Le groupe V20 des ministres des Finances, représentant 58 pays très vulnérables au changement climatique, et le groupe G-7 des pays riches sont également parvenus à un accord en octobre 2022 sur un mécanisme financier appelé Bouclier mondial contre les risques climatiques. Le Global Shield se concentre sur la fourniture d’une assurance contre les risques et d’une aide financière rapide aux pays après des catastrophes, mais on ne sait pas comment il s’intégrera dans les discussions internationales.

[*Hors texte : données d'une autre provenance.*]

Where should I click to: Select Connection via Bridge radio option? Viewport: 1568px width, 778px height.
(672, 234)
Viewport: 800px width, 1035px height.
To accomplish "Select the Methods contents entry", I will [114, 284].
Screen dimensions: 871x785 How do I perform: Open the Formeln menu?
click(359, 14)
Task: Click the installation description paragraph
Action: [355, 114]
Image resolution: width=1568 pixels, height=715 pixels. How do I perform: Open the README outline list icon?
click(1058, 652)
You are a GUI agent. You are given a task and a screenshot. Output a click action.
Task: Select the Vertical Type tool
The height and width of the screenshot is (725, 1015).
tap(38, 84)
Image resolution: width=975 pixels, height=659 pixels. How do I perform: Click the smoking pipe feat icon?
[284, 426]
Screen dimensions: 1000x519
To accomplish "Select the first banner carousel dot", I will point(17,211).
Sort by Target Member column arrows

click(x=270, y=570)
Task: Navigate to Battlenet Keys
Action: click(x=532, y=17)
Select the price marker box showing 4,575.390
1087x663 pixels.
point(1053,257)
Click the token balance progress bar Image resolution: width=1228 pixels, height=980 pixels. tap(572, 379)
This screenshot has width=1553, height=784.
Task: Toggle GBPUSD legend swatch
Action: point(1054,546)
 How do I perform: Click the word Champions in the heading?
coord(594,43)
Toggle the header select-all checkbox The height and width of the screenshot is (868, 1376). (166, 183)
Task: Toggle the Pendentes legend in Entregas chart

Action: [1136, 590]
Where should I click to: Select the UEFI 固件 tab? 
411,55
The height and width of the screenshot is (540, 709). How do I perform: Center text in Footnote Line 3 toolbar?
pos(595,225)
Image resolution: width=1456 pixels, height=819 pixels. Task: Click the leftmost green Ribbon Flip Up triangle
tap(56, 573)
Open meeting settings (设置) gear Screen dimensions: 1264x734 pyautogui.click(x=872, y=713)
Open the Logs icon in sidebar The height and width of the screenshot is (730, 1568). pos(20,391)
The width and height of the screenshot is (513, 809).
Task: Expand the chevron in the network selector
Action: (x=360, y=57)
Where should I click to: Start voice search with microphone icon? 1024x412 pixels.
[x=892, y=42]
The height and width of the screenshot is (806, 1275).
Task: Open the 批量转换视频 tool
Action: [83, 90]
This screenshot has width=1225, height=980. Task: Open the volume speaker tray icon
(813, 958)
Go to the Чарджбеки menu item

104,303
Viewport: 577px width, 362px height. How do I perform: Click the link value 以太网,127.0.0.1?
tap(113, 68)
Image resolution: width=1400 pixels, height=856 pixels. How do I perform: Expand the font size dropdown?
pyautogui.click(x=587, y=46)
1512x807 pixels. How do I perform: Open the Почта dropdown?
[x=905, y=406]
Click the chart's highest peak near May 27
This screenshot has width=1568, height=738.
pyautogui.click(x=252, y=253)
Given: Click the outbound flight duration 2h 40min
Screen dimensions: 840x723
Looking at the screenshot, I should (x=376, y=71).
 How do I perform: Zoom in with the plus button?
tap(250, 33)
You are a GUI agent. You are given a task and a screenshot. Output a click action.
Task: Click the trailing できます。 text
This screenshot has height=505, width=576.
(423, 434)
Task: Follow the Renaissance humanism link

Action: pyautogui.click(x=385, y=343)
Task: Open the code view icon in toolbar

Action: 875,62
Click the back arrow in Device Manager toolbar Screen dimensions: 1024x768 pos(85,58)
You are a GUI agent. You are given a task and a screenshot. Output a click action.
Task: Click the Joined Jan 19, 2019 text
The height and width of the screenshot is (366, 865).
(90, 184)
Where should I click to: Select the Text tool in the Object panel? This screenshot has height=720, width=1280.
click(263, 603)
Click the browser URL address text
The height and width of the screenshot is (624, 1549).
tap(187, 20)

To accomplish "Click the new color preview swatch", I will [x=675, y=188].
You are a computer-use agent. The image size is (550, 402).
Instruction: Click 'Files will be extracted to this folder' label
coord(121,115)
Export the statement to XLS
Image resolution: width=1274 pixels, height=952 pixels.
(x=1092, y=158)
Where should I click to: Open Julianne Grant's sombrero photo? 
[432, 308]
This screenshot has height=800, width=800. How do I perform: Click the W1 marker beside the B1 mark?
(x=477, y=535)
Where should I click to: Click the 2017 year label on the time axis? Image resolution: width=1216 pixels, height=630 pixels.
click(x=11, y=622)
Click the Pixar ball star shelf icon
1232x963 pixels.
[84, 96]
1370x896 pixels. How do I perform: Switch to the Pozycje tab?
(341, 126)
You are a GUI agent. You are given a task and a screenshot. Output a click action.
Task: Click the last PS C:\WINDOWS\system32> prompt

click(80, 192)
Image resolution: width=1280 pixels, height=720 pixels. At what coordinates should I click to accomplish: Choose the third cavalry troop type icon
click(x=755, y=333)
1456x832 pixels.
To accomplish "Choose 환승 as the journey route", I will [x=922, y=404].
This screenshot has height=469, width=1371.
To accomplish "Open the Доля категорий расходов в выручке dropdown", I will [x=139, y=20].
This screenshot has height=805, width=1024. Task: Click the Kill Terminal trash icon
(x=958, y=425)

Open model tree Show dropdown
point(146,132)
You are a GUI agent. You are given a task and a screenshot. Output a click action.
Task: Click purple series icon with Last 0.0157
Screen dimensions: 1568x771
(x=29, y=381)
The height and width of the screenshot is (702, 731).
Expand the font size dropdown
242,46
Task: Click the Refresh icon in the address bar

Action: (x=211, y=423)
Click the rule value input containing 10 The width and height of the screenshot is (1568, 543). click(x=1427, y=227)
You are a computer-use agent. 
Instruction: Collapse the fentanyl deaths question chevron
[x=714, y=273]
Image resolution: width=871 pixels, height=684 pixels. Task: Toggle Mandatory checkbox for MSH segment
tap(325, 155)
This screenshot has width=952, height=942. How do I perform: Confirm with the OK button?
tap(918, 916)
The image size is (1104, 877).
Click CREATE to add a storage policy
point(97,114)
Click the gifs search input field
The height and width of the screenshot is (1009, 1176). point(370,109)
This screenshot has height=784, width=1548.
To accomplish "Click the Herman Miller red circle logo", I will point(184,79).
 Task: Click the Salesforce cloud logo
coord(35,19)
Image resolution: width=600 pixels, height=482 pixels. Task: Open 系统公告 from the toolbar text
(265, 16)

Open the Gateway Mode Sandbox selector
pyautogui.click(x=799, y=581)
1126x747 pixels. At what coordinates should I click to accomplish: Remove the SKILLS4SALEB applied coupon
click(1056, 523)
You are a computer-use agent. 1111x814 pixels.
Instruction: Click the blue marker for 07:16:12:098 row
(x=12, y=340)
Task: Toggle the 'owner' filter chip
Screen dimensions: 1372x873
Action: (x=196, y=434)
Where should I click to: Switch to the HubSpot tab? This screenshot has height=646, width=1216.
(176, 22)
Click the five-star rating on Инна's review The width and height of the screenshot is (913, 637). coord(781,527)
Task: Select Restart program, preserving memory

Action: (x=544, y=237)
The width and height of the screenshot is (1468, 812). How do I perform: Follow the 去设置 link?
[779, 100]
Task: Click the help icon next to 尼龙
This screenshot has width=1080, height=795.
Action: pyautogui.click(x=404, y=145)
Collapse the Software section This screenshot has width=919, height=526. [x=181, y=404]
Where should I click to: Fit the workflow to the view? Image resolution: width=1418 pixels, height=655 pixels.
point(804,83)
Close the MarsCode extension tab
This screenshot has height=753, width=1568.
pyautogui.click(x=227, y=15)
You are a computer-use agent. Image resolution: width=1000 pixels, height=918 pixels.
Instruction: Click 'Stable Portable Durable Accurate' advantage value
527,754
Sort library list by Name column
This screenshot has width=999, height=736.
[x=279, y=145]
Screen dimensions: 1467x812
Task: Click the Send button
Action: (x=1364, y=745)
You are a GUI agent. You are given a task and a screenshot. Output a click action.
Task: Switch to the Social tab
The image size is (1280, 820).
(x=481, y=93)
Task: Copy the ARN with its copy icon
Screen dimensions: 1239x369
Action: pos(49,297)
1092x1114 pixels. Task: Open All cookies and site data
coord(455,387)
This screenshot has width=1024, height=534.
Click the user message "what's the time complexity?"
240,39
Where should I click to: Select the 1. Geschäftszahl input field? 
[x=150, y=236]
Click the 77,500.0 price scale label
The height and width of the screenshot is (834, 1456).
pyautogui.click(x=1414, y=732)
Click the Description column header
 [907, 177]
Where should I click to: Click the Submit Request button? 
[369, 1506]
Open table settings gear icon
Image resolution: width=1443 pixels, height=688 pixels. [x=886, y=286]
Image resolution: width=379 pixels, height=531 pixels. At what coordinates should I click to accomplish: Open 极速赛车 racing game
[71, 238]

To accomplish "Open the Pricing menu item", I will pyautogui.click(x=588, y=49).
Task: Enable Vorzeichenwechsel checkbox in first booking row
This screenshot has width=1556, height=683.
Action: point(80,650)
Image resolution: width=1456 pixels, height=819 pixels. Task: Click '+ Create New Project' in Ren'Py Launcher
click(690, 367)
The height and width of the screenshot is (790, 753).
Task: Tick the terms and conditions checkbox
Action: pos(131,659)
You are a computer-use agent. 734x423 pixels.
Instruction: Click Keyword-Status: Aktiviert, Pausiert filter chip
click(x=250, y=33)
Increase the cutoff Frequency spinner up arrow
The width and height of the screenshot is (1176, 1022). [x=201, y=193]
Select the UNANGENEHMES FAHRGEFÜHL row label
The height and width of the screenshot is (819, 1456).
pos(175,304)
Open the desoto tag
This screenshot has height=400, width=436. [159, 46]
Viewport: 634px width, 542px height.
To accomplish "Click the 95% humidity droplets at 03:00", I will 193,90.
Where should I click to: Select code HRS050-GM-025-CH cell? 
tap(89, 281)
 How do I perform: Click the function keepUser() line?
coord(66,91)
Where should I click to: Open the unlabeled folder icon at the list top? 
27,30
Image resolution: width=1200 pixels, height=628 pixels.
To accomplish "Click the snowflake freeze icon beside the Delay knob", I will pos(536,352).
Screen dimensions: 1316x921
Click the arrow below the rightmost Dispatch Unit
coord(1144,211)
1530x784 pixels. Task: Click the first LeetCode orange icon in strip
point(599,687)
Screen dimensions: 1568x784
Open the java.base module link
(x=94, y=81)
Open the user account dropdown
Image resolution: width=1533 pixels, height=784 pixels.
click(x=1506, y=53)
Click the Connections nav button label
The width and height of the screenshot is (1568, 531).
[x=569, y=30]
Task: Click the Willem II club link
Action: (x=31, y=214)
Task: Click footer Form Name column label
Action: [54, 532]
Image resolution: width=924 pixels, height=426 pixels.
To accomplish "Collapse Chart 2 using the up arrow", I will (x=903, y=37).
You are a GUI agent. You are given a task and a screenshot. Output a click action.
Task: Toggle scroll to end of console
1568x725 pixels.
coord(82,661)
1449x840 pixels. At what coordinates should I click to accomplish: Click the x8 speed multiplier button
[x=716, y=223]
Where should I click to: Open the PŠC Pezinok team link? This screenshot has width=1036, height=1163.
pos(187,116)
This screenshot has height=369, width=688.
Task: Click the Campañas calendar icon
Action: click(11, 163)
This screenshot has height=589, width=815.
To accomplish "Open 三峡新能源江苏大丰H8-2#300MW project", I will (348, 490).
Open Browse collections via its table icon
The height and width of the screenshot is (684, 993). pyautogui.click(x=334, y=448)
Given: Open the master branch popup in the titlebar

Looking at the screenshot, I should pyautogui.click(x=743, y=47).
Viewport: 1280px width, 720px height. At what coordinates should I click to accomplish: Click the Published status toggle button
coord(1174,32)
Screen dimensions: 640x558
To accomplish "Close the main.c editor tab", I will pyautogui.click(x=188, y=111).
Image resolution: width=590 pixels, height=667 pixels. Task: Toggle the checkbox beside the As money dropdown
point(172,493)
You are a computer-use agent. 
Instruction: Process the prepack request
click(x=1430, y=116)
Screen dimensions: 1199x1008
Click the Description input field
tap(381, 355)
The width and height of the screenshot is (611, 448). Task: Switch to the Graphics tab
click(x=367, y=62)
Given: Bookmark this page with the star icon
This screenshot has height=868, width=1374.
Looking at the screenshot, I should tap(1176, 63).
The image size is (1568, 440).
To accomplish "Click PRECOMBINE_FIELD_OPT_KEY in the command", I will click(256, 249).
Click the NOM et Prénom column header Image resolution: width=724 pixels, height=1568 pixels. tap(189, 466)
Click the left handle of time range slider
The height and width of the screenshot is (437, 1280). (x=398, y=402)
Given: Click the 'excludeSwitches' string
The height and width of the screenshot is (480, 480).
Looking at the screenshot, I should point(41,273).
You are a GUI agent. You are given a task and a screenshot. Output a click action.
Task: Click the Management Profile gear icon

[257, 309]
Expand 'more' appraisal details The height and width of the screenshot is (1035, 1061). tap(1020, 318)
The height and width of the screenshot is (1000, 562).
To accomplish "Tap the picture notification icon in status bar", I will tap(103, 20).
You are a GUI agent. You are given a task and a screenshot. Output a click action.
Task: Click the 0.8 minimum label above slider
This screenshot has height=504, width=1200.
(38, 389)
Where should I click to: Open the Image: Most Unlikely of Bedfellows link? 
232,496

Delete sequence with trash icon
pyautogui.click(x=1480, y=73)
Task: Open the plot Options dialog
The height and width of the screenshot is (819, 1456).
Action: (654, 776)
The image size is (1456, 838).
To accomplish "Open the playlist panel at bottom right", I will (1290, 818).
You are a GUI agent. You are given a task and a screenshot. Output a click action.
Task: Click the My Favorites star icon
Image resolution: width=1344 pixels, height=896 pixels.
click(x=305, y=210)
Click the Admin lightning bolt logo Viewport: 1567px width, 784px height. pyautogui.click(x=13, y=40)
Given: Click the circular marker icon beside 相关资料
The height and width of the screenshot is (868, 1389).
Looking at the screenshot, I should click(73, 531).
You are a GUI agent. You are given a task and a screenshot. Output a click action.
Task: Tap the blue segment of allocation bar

Certains groupes ont fait part de leurs inquiétudes quant au fait que le recours aux systèmes d’assurance peut négliger les personnes les plus pauvres et détourner l’attention de la discussion plus large sur la création d’un fonds dédié aux pertes et dommages.
Deux éléments de la réticence des pays développés à formaliser un mécanisme de pertes et dommages concernent la manière de déterminer quels pays ou communautés sont éligibles à une indemnisation et quelles seraient les limites d’un tel mécanisme.
À quoi ressemblerait un seuil d’admissibilité aux pertes et dommages ? Empêcher les pays ou les communautés de recevoir une indemnisation pour les pertes et dommages en fonction de leurs émissions actuelles ou de leur produit intérieur brut pourrait devenir un processus problématique et compliqué. La plupart des experts recommandent de déterminer l’éligibilité en fonction de la vulnérabilité climatique, mais cela peut également s’avérer difficile.
Comment les dirigeants mondiaux réagiront-ils ?
Il y a plus de dix ans, les pays développés se sont engagés à fournir 100 milliards de dollars américains par an pour financer l’adaptation et l’atténuation dans les pays en développement. Mais ils ont été lents à respecter cet engagement, et cela ne couvre pas les dommages causés par les impacts climatiques que le monde connaît déjà aujourd’hui.
L’établissement d’un mécanisme de pertes et dommages est considéré comme un moyen de fournir un recours en cas d’injustice climatique mondiale. Tous les yeux seront tournés vers l’Égypte du 6 au 18 novembre 2022 pour voir comment les dirigeants mondiaux réagiront.
Bethany Tietjen, chargée de recherche en politique climatique, The Fletcher School, Université de touffes
Cet article est republié de The Conversation sous une licence Creative Commons. Lire l’article d’origine.